**ZITIERTER ABSCHNITT:**
SPD fordert Ende des Mülltourismus im Rhein-Erft-Kreis

„Die Verträge des Kreises mit der Firma Remondis sind offenbar nicht optimal“ stellt der SPD-Kreisvorsitzende Guido van den Berg fest. In der kommenden Sitzung des Ausschusses für Umwelt, Kreisentwicklung und Energie verlangt die SPD Aufklärung über die zwischen dem Kreis und dem Entsorgungsunternehmen Remondis geschossenen Verträge. Kritisch sehen die Sozialdemokraten die Festlegung des Sammelpunktes Haus Forst in Kerpen zur Anlieferung des Hausmülls der neun Städte und der Gemeinde Elsdorf im Rhein-Erft-Kreis. Es handelt sich insgesamt um rund 90.000 Tonnen Hausmüll jährlich.

Der Landratskandidat der SPD, Hans Krings stellt jedoch fest: „Sechs Städte im Kreis – nämlich Pulheim, Hürth, Frechen, Erftstadt Brühl und Wesseling – liefern ihren Müll gar nicht bei Haus Forst sondern beim Firmensitz von Remondis in Erftstadt ab. Das sind über 53.000 Tonnen im Jahr. Dies wird vom Kreis geduldet und spart dem Unternehmen bares Geld.“

Die Kommunen, die direkt in Erftstadt abliefern, müssen dem Unternehmen Remondis ein zusätzliches Entgelt für Aufwendungen am Standort Erftstadt zahlen. Gleichzeitig werden jedoch wird jedoch über die Müllgebühren des Kreises der Transport zwischen Kerpen und Erftstadt auf die Kommunen umgelegt. Städte des südlichen Kreises sind inzwischen dazu übergegangen, ihren Hausmüll an Erbstadt vorbei nach Haus Forst zu fahren, weil sie es nicht verantworten wollen, Gebühren für Leistungen zu bezahlen, die bereits bezahlt worden sind. Hans Krings: „Diesem Mülltourismus muss der Kreis möglichst schnell durch Festlegung eines zweiten Sammelpunktes in Erftstadt ein Ende bereiten. Wenn bestehende Verträge dem entgegenstehen müssen sie geändert werden.“

„Dafür müssen die Verträge auf den Tisch“ ergänzt Guido van den Berg. In der kommenden Sitzung des zuständigen Fachausschusses wollen die Sozialdemokraten daher wissen, warum der Kreis in den vergangen Monaten entgegen seiner Satzung Anlieferungen in Erftstadt geduldet hat. Ferner wird hinterfragt, ob durch die die direkte Anlieferung in Erftstadt in den letzten Monaten faktisch Fahrten zwischen Haus Forst und Erftstadt vergütet wurden, die real gar nicht stattgefunden haben. Zudem stellt sich die Frage, ob das Unternehmen bei der Angebotsabgabe für den Müllvertrag mit dem Kreis die nun zusätzlichen Entgelte der Kommunen bereits einkalkuliert hatte.

**GESTELLTE AUFGABE 1:** Dupliziere die Dateneinträge vom Anfang bis einschließlich der Zeile mit „Looking at the screenshot, I should pos(156,62).“ unverändert.

Dateneinträge

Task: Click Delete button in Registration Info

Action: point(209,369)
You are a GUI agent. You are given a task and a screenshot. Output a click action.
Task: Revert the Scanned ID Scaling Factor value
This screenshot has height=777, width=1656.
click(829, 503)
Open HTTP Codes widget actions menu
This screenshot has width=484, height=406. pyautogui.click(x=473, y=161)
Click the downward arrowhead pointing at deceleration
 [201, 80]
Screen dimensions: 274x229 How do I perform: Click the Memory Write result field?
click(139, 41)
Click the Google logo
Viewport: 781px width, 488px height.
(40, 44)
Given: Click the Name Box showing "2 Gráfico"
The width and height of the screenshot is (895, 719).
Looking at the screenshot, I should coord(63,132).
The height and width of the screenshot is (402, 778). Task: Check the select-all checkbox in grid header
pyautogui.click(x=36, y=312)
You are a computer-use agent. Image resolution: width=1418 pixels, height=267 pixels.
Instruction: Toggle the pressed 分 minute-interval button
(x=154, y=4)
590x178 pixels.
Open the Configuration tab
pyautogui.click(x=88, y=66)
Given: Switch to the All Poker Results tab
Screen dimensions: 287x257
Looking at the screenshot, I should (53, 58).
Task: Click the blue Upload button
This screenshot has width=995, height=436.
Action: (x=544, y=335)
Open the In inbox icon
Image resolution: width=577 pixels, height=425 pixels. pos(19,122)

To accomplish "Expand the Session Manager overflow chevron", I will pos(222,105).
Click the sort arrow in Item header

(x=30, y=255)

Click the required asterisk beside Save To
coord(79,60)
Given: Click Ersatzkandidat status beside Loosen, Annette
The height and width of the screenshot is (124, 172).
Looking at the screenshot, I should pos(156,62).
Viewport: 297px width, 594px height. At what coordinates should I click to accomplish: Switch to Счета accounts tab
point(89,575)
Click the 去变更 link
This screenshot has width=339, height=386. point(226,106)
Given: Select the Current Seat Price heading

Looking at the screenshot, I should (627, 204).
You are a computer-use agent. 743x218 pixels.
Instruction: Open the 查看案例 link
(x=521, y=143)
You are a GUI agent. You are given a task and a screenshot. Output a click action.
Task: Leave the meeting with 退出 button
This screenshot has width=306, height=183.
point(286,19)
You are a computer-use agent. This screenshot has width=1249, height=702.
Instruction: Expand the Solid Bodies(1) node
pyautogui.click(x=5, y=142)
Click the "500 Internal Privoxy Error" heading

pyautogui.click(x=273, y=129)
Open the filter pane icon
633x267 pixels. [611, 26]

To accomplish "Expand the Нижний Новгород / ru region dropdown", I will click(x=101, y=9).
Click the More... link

**GESTELLTE AUFGABE 2:** Schreibe aus dem Text über den Mülltourismus im Rhein-Erft-Kreis den Abschnitt von „SPD fordert Ende“ bis einschließlich „Tonnen Hausmüll jährlich.“ wortgetreu nieder.

**SCHRIFTLICHE ANTWORT 1:**
Task: Click Delete button in Registration Info

Action: point(209,369)
You are a GUI agent. You are given a task and a screenshot. Output a click action.
Task: Revert the Scanned ID Scaling Factor value
This screenshot has height=777, width=1656.
click(829, 503)
Open HTTP Codes widget actions menu
This screenshot has width=484, height=406. pyautogui.click(x=473, y=161)
Click the downward arrowhead pointing at deceleration
 [201, 80]
Screen dimensions: 274x229 How do I perform: Click the Memory Write result field?
click(139, 41)
Click the Google logo
Viewport: 781px width, 488px height.
(40, 44)
Given: Click the Name Box showing "2 Gráfico"
The width and height of the screenshot is (895, 719).
Looking at the screenshot, I should coord(63,132).
The height and width of the screenshot is (402, 778). Task: Check the select-all checkbox in grid header
pyautogui.click(x=36, y=312)
You are a computer-use agent. Image resolution: width=1418 pixels, height=267 pixels.
Instruction: Toggle the pressed 分 minute-interval button
(x=154, y=4)
590x178 pixels.
Open the Configuration tab
pyautogui.click(x=88, y=66)
Given: Switch to the All Poker Results tab
Screen dimensions: 287x257
Looking at the screenshot, I should (53, 58).
Task: Click the blue Upload button
This screenshot has width=995, height=436.
Action: (x=544, y=335)
Open the In inbox icon
Image resolution: width=577 pixels, height=425 pixels. pos(19,122)

To accomplish "Expand the Session Manager overflow chevron", I will pos(222,105).
Click the sort arrow in Item header

(x=30, y=255)

Click the required asterisk beside Save To
coord(79,60)
Given: Click Ersatzkandidat status beside Loosen, Annette
The height and width of the screenshot is (124, 172).
Looking at the screenshot, I should pos(156,62).

**SCHRIFTLICHE ANTWORT 2:**
SPD fordert Ende des Mülltourismus im Rhein-Erft-Kreis

„Die Verträge des Kreises mit der Firma Remondis sind offenbar nicht optimal“ stellt der SPD-Kreisvorsitzende Guido van den Berg fest. In der kommenden Sitzung des Ausschusses für Umwelt, Kreisentwicklung und Energie verlangt die SPD Aufklärung über die zwischen dem Kreis und dem Entsorgungsunternehmen Remondis geschossenen Verträge. Kritisch sehen die Sozialdemokraten die Festlegung des Sammelpunktes Haus Forst in Kerpen zur Anlieferung des Hausmülls der neun Städte und der Gemeinde Elsdorf im Rhein-Erft-Kreis. Es handelt sich insgesamt um rund 90.000 Tonnen Hausmüll jährlich.